La police met la pression sur des journalistes qui ont écrit sur un fonctionnaire dealer

"Vincent est flic… et dealer". Depuis des semaines, la police et le parquet de Paris tentent d’identifier la source d'un article de StreetPress qui a révélé le récit d’un policier qui vend des stupéfiants. Malgré la pression que la rédaction subit, StreetPress condamne "une atteinte directe à l’indépendance et à la liberté de la presse en France".
Sputnik
Le 5 octobre, StreetPress a publié un article sur la "deuxième vie" d’un jeune policier qui vendait de la drogue, "de la coke, de l’héro et de la beuh". Toutefois, le texte s’est avéré être un cauchemar pour la rédaction quand la police et le parquet de Paris s’y sont intéressés. Dans un texte datant du 6 décembre, la rédaction raconte ces embrouilles.
Mi-octobre, l’auteure de l’article a été contactée par la police qui lui demande l’identité de sa source. Peu après, elle a reçu une convocation pour être entendue par la brigade des stupéfiants. Son rédacteur en chef a alors pris attache avec le parquet de Paris pour lui signifier la politique du média: "en vertu des différents textes qui garantissent la liberté et l’indépendance de la presse, notre journaliste ne fournira pas l’identité de sa source".
Une fois rendue dans les locaux de la brigade des stupéfiants (DRPJ), la journaliste s’est vue refuser l’accompagnement de l’avocate de StreetPress pendant son audition… ce qui la pousse à ne pas y assister.
Le 30 novembre, c’est le directeur de publication de StreetPress qui a reçu une "réquisition judiciaire" issue par l’IGPN exigeant la communication de "toutes les informations […] permettant d’identifier le policier".
En cas de refus, la rédaction risque une amende de 3.750 euros et d’éventuelles nouvelles poursuites.

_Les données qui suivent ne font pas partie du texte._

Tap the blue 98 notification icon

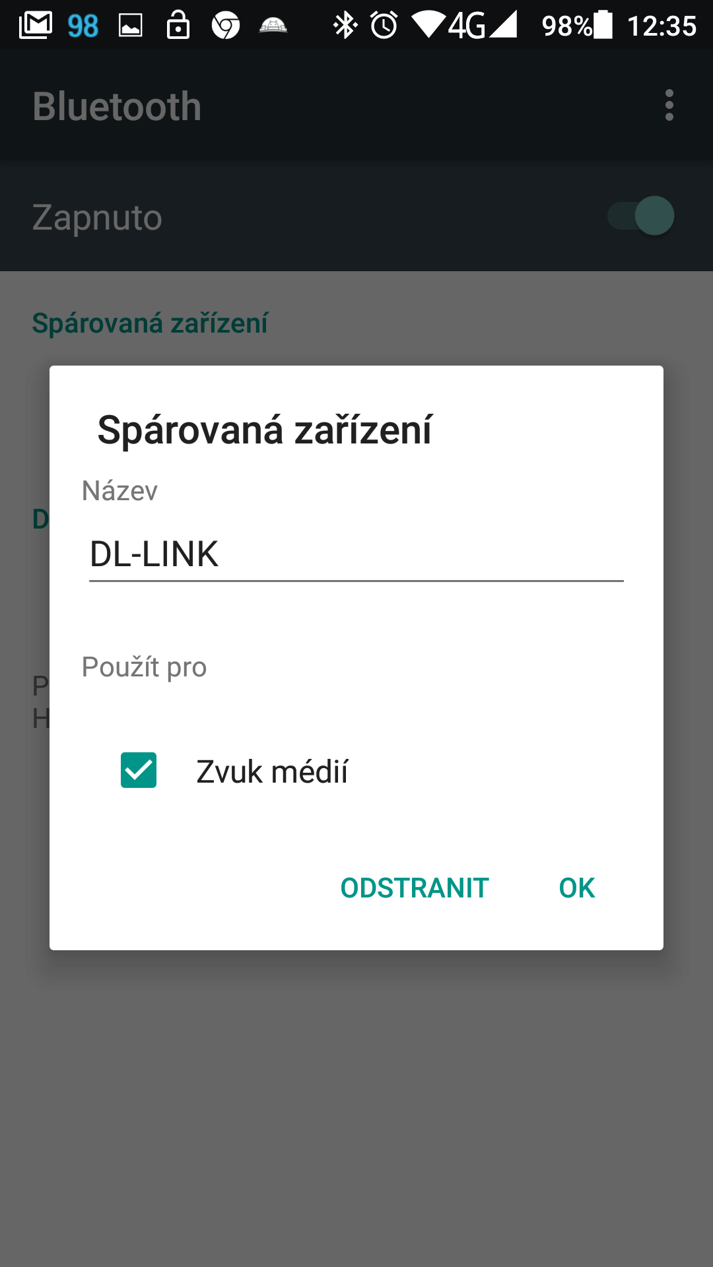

"Atteinte directe à la liberté de la presse"

Pour StreetPress, cette atteinte au secret des sources "est une atteinte directe à l’indépendance et à la liberté de la presse en France."
"Ce harcèlement est inadmissible. La protection des sources, définie tant comme l’informateur du journaliste que comme l’information qu’il ou elle reçoit, est garantie par l’article 2 de la loi du 29 juillet 1881 et consacrée par les juges européens qui la considèrent comme +l’une des pierres angulaires de la liberté de la presse+", écrit la rédaction, appelant au soutien, dont financier, de ces procédures judiciaires.

Ce que dit la loi

C’est la loi du 29 juillet 1881 qui assure la protection du secret des sources.
"Tout journaliste, au sens du 1° du I de l'article 2, a le droit de refuser toute pression, de refuser de divulguer ses sources et de refuser de signer un article, une émission, une partie d'émission ou une contribution dont la forme ou le contenu auraient été modifiés à son insu ou contre sa volonté. Il ne peut être contraint à accepter un acte contraire à sa conviction professionnelle formée dans le respect de la charte déontologique de son entreprise ou de sa société éditrice", dit-elle. "Est considéré comme une atteinte indirecte au secret des sources au sens du troisième alinéa le fait de chercher à découvrir les sources d'un journaliste au moyen d'investigations portant sur toute personne qui, en raison de ses relations habituelles avec un journaliste, peut détenir des renseignements permettant d'identifier ces sources".
Néanmoins, toute personne se prétendant journaliste ne peut bénéficier du secret des sources. Dans son alinéa 2, l’article 2 de la loi de 1881 restreint le champ d’application et la portée du principe général de protection.
Est ainsi concernée "toute personne qui, exerçant sa profession dans une ou plusieurs entreprises de presse, de communication au public en ligne, de communication audiovisuelle ou une ou plusieurs agences de presse, y pratique, à titre régulier et rétribué, le recueil d'informations et leur diffusion au public", souligne la loi.
L’article 2 bis de la loi de 1881 confirme que "tout journaliste" a le droit de "refuser de divulguer ses sources".